Of my man’s Hungarian clan, it was only David’s aunt Judith who was known to have a penchant for extreme anthropomorphizing. Mikey, her Yorkshire terrier, was not a teacup toy accessory but a furry elfin child. I never met Mikey, but I remember the outpouring of support for Judith when her companion died unexpectedly. I also recall how quickly she sought her beloved boy’s successor, a puppy of the same make and model that she named Nicholas Alexander. Judith’s preoccupation with each of her hirsute “sons” (of which I believe there have been five) has engendered a fair amount of razzing from those around her. Even her sister, Ency, has been known to occasionally seize the opportunity to draw attention to a given Yorkshire’s evident dogginess. Which is one of the reasons I was so flummoxed to witness the way my in-laws were pampering their new pup.

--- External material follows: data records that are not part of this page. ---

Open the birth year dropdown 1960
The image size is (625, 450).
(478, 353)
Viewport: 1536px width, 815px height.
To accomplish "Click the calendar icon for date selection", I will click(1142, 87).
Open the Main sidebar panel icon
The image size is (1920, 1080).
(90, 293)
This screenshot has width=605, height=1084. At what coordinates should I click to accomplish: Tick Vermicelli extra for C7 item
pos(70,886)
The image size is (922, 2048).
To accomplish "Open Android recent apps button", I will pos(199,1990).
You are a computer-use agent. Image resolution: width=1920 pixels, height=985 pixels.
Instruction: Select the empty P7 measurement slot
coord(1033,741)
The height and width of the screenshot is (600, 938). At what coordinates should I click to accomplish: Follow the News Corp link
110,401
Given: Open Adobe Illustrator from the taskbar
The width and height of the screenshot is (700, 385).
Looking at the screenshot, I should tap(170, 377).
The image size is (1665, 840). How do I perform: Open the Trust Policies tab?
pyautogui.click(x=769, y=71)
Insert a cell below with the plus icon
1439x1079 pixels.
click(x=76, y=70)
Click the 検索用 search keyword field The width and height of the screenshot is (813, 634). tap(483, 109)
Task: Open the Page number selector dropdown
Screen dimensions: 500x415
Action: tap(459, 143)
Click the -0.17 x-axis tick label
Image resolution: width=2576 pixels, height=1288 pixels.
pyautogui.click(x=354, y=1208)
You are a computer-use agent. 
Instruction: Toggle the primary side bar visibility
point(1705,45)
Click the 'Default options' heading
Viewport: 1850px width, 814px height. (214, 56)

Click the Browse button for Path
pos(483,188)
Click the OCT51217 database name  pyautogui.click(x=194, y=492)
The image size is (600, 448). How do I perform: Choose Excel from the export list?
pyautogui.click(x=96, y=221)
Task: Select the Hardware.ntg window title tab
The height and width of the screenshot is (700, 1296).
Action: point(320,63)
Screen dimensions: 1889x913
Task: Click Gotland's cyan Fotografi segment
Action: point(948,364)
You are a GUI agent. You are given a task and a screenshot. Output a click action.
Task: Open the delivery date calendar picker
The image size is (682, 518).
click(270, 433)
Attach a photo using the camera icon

Judith, with her perpetual escort scuttling at her feet, arrived later on the same afternoon as we did. An onslaught of summer rain had made the drive from her home in Philadelphia more arduous, but Judith assured us that Nikki — a lover of road trips — had helped pass the time. Once inside the door, Judith paused and used a towel hanging by the entrance to wipe down each of Nikki’s paws, which had been dampened by the ten-foot sprint through the saturated grass between her car and the house. Before I had a chance to speculate as to why the towel had been there in the first place, Ency rushed forth to crouch and give Riley a rubdown from head to paw. (To mark the occasion of Judith’s arrival, the shaggy white mop of an animal had run outside yapping, tainting his tootsies in the process.)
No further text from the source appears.